§ Excerpt to read
Score's partner, Nev Chandler: "That base hit makes Cecil Cooper 19 for 42."

Herb Score: "Even I know that's over .500."

He gave us an outlook on life, an outlook that I cling to even now.

"It's a long drive," he would say. "Is it fair? ... Is it foul? ... It is!"

It is. The one thing that Herb Score never told us, not in 30 years of broadcasting baseball games, is that he might have become the greatest pitcher who ever lived ... and he had the chance stolen from him. How would any of us deal with that? How would any of us survive the suffocating sadness of what might have been?

Could any of us have carried ourselves with the dignity of Herb Score?

Herb Score's middle name was Jude. He was named for St. Jude, the patron saint of lost causes. At 3, he was hit by a truck and nearly lost both legs. At 8, he had rheumatic fever. At 15, he needed an emergency appendectomy. In his first full minor league season, he separated his shoulder. At another point, he cracked his elbow simply through the violence of his follow-through.

Two remarkable blessings did fall upon Herbert Jude Score. First, he was blessed with a remarkable mother, Anne. "She worked while I played," Herb often said. Score’s father was not often in his life, but his mother supported him and cared for him and prayed with him. Together they fought off Herb's Job-like trials and tribulations. Somehow they kept putting the pieces back together.

The second blessing: Herb Score was born with a left arm like no one on earth, not even a promising young pitcher about his age named Sandford Koufax.

Anne and Herb left New York when he was 15; she found a banking job in a place called Lake Worth, Fla., a little city bordering West Palm. It was a good place to settle. A guy named Cy Slapnicka lived in Lake Worth -- you might have heard of him. Slapnicka was an Iowan who had pitched briefly in the big leagues, and then he kicked around the game for another 50 years. He did a lot in baseball. Mostly, he signed Bob Feller.

And so the first time he saw Herb Score, Slapnicka just knew. He had found the left-handed Feller.

Slapnicka was hardly the only one to notice. Score was everything then. He was a basketball star. He was a power-hitting outfielder. But it was that arm -- he threw so many no-hitters that once, when he allowed four hits in a game, The Palm Beach Post wondered what was wrong with him. Score eventually got offers from 14 of the 16 big league teams. But Slapnicka wasn't going to let this one get away; he was a ruthless recruiter of talent (he almost lost Feller because of his overzealousness in the signing) and he saw Score as perhaps his last great chance to sign a pitcher who would change the course of baseball.

"A scout brought Hal Newhouser to me," Slapnicka said. "And I foolishly let him get away. This boy throws as hard, if not harder."

There were a lot of theories about how much Cleveland gave Herb Score. ("The Cleveland organization never discusses amounts paid to players," Slapnicka told a reporter. "It's not good for their morale.") At first, it was $50,000.

§ Tasks
1. Answer these from the Herb Score excerpt:
(a) What was Herb Score's middle name?
(b) In what city did his mother, Anne, find a banking job?
(c) How many of the 16 big league teams eventually made Score offers?
2. In the rows, from the line with "At what coordinates" to the line with "The width and", swap "Open" for "Show" and give those lines back otherwise unchanged. Leave the pictures out.

§ Dataset records
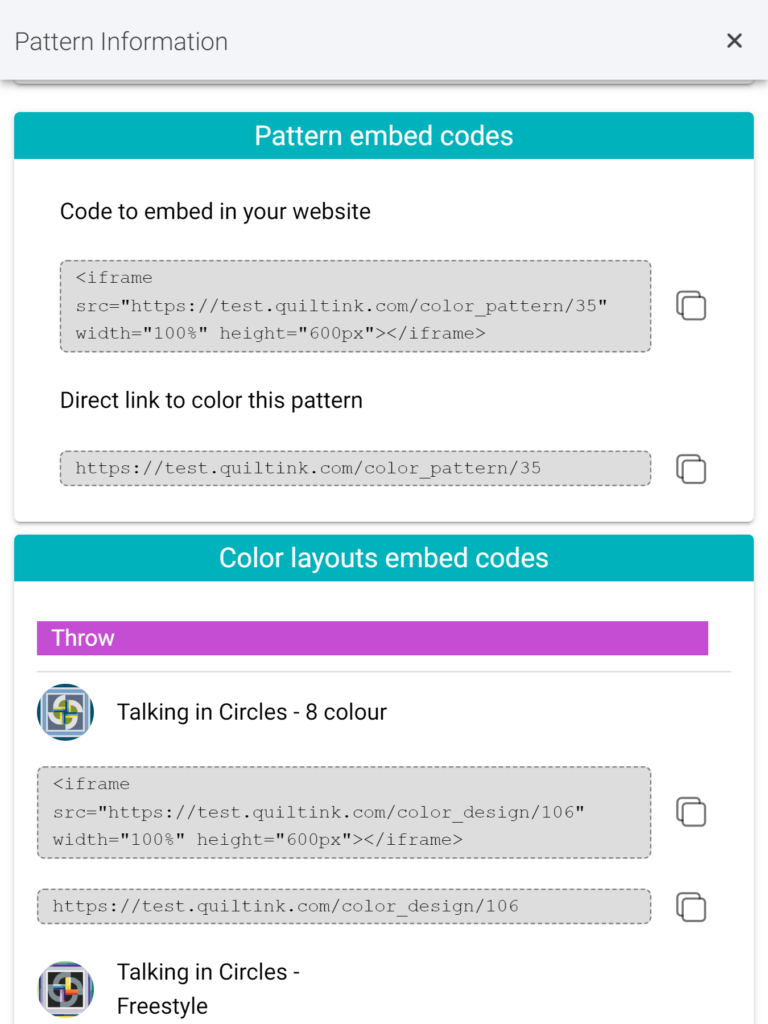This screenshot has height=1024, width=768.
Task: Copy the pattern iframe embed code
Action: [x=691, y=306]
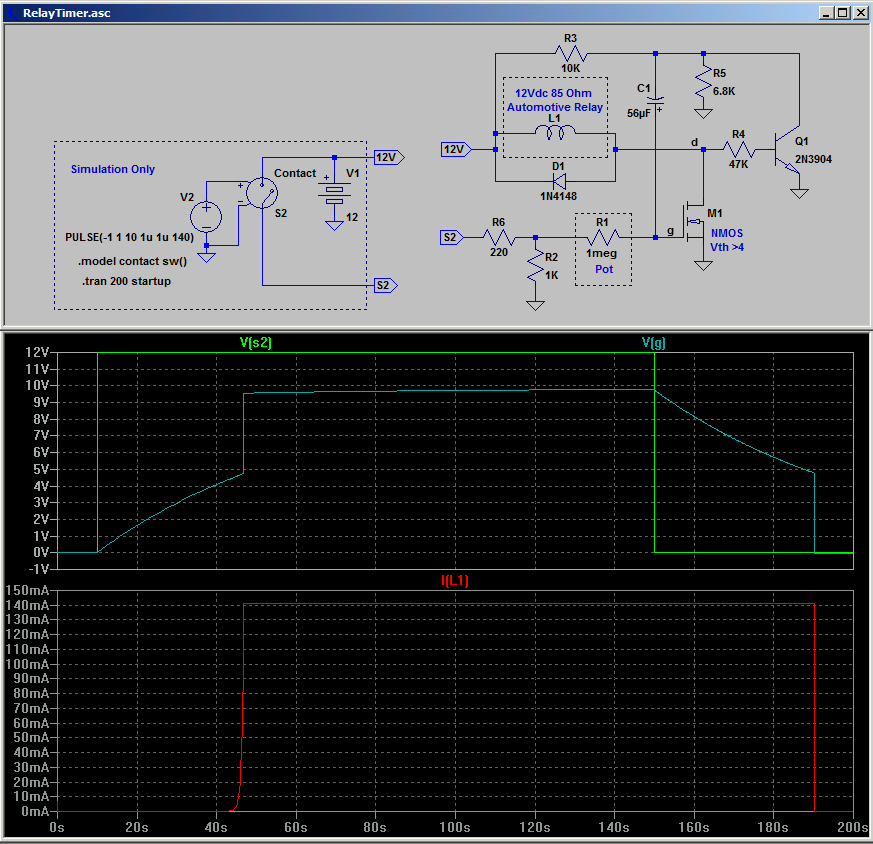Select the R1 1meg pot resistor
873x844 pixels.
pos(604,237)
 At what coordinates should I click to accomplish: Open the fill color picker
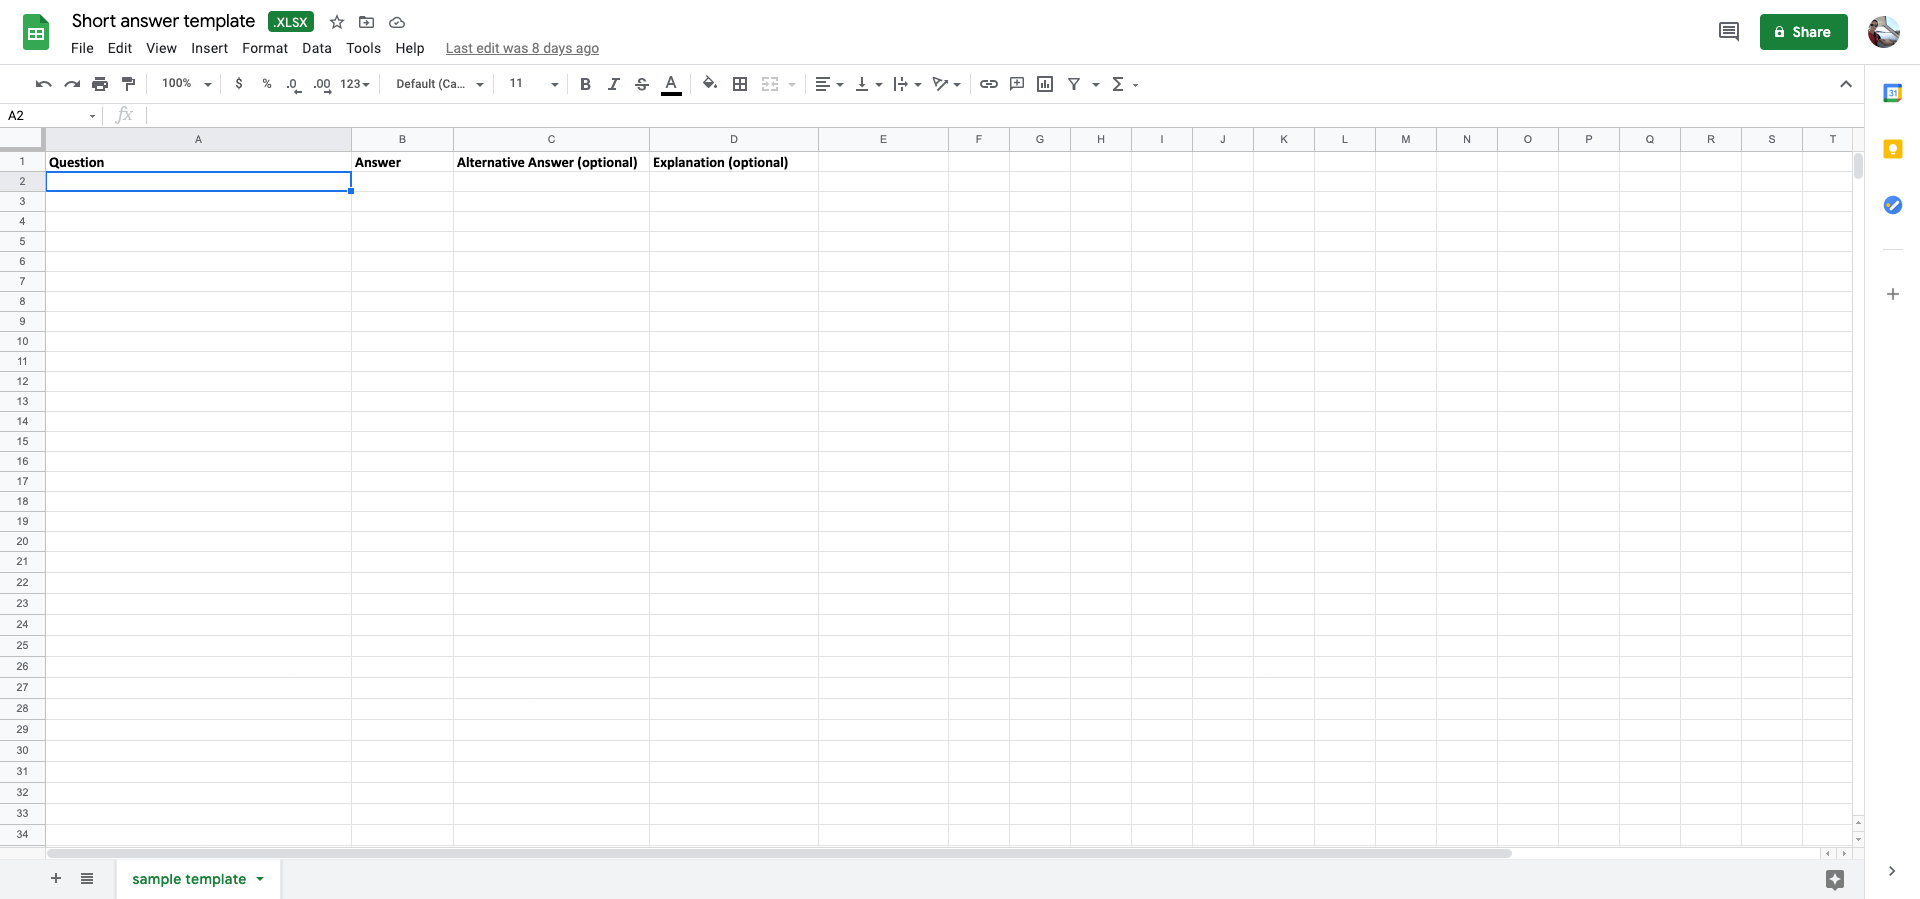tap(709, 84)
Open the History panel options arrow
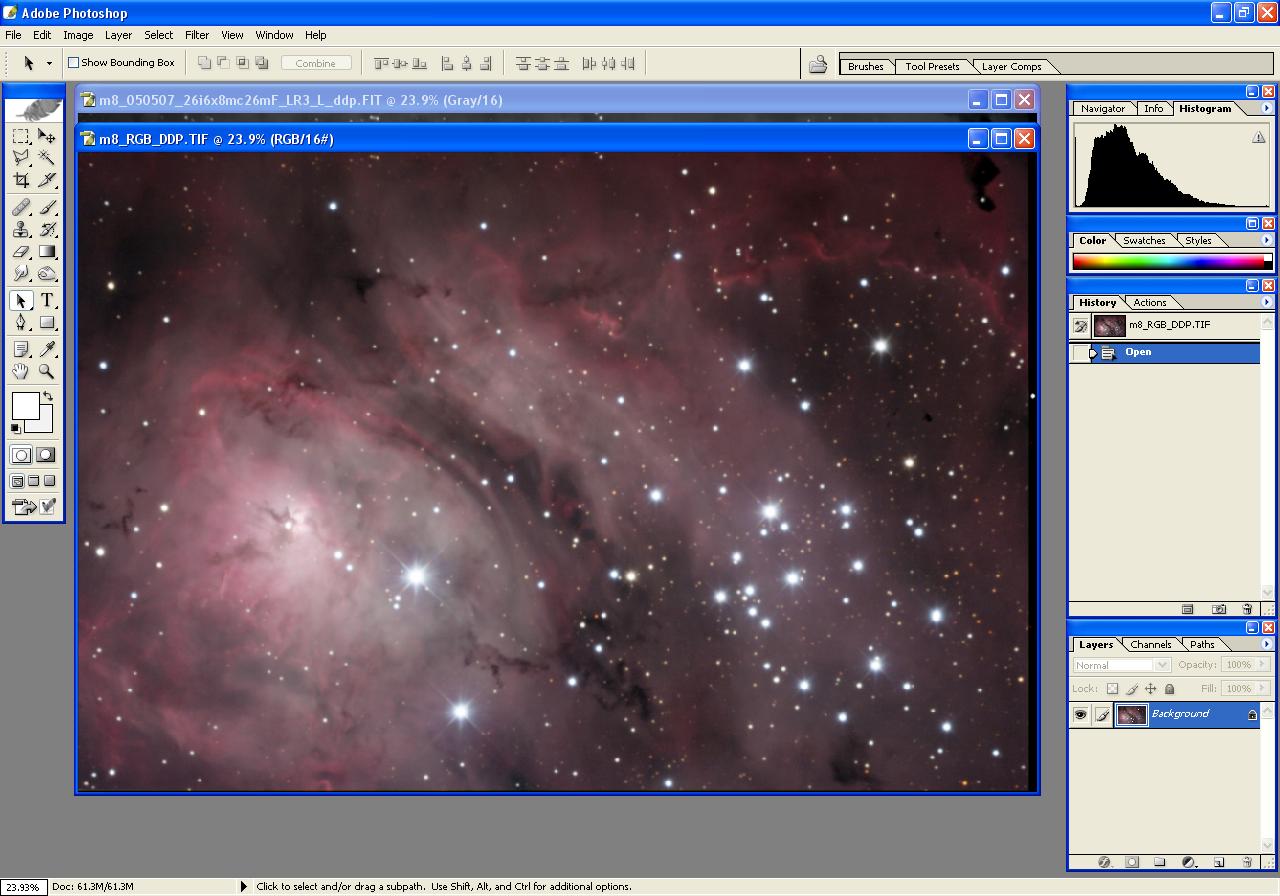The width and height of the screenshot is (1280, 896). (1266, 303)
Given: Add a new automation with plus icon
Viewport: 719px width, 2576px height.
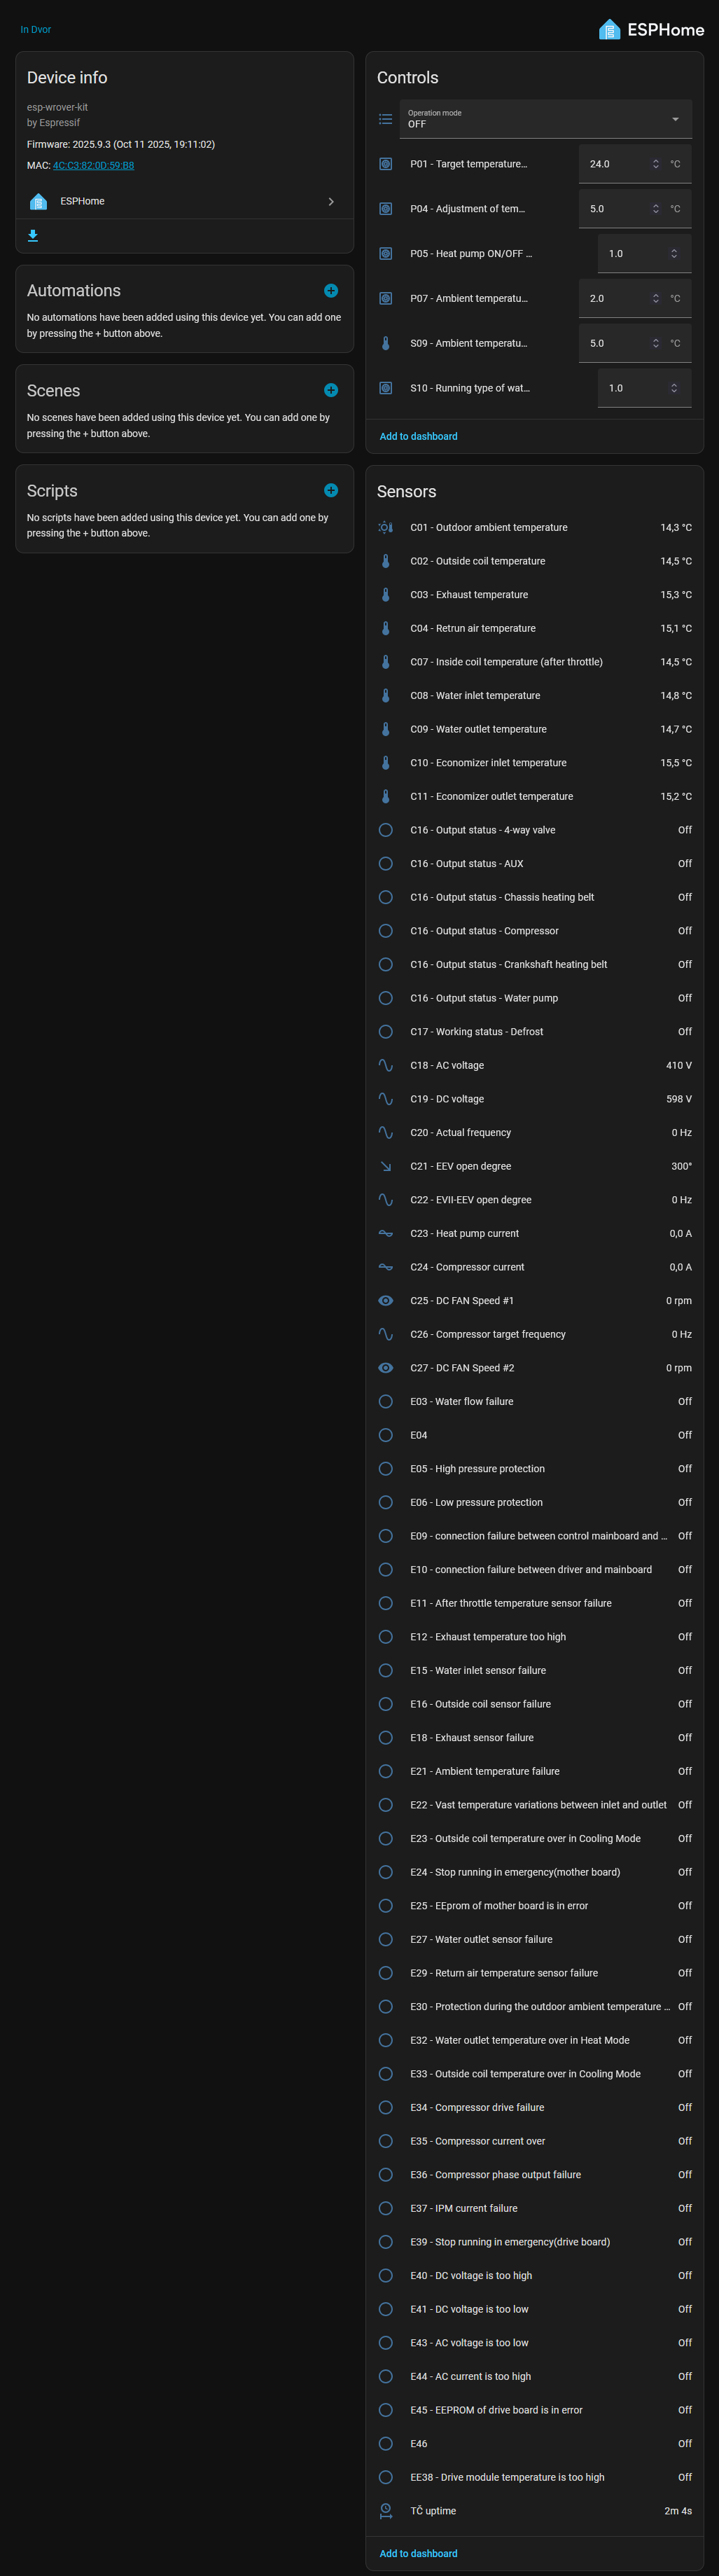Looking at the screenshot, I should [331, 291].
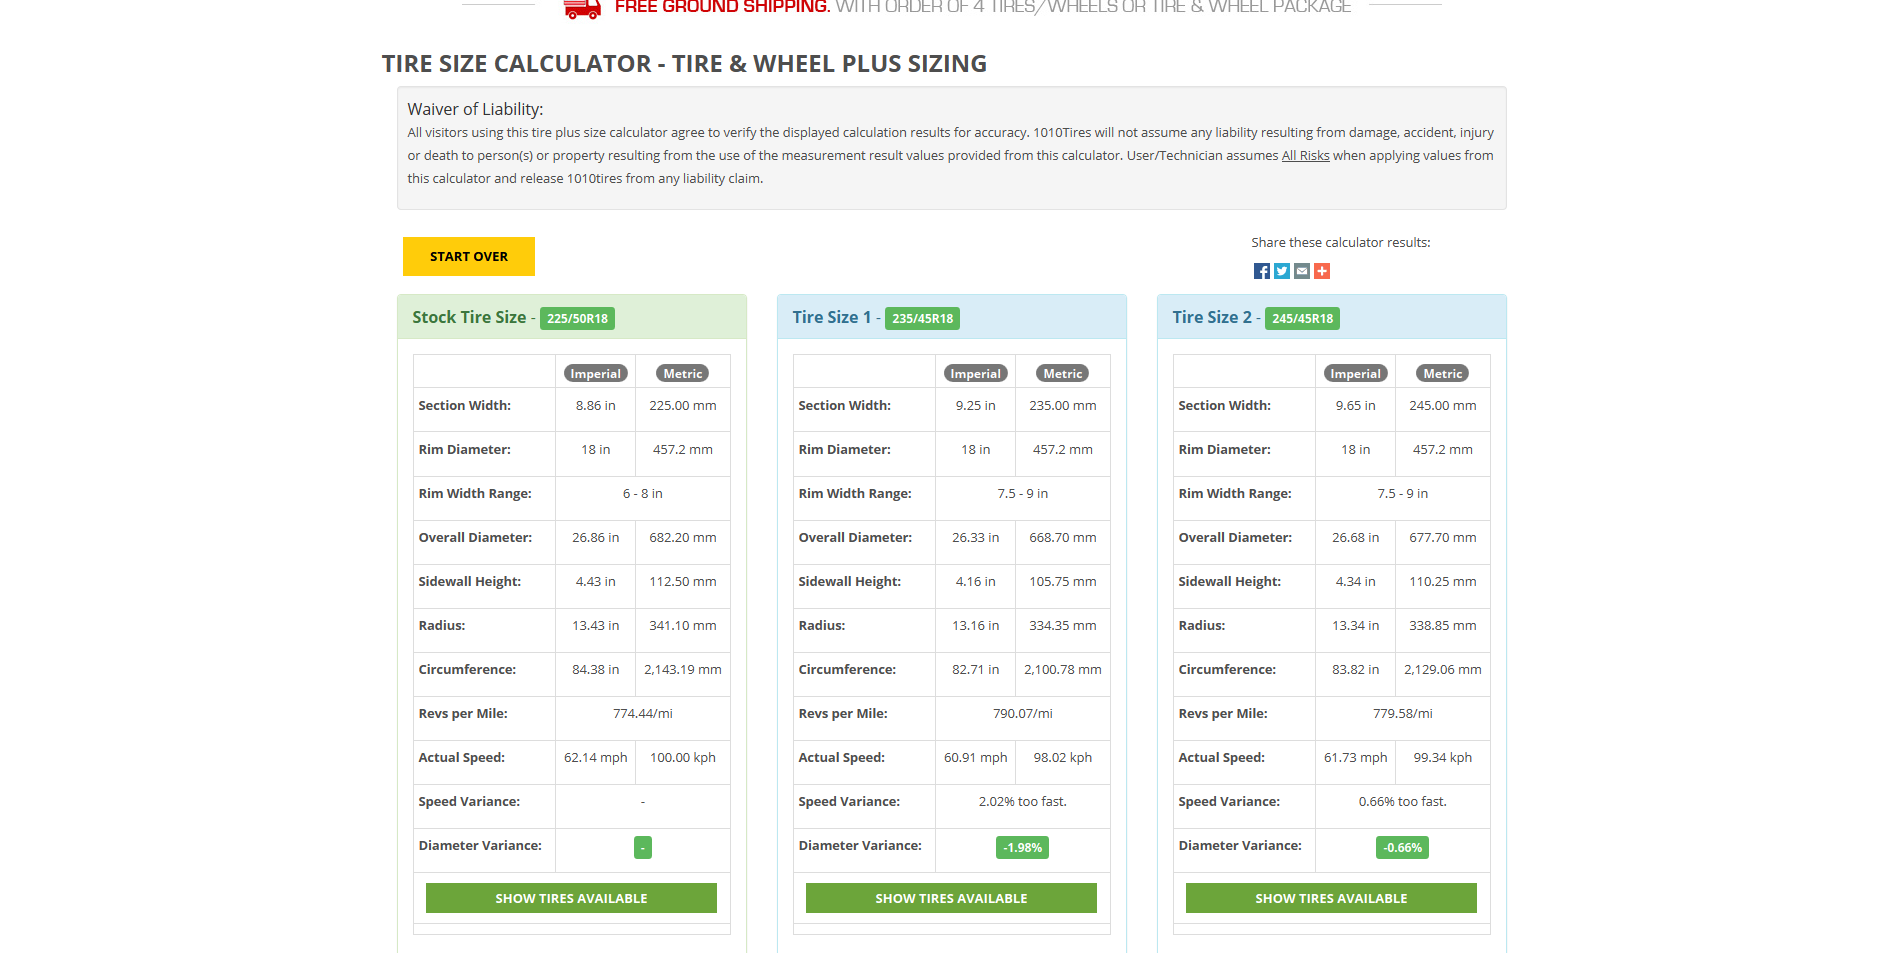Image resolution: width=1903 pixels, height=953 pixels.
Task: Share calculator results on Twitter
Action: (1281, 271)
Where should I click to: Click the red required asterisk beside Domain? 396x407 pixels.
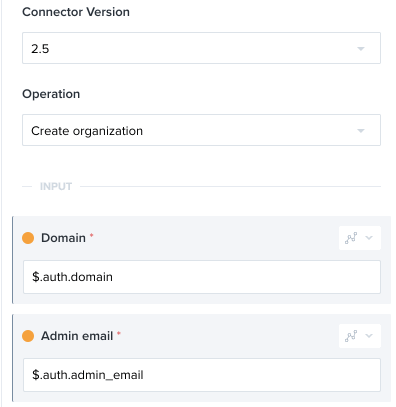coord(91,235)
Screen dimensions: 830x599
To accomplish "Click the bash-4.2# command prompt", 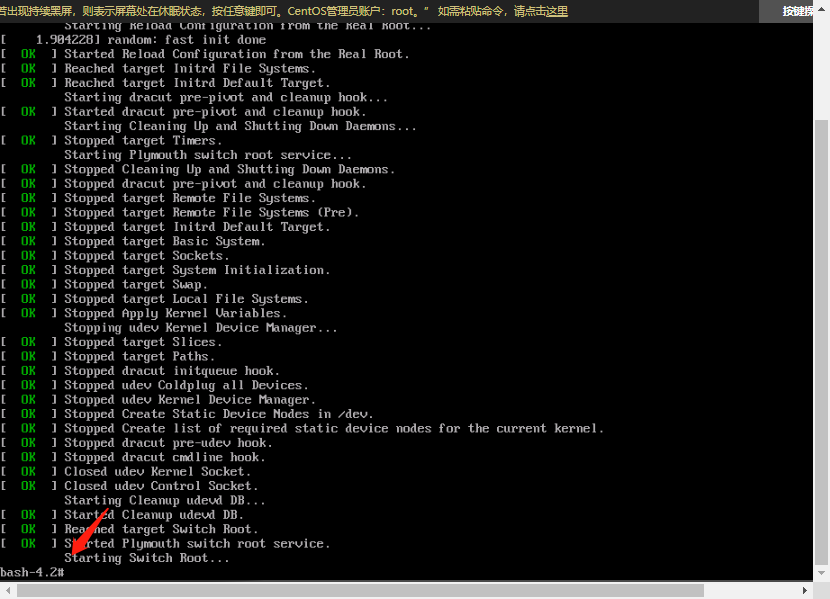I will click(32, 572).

§ Replies
1.
(a) Jude
(b) Lake Worth, Fla.
(c) 14

2.
 At what coordinates should I click to accomplish: Show the fill color picker
tap(709, 84)
Show the History panel options arrow
The width and height of the screenshot is (1280, 896). (1266, 303)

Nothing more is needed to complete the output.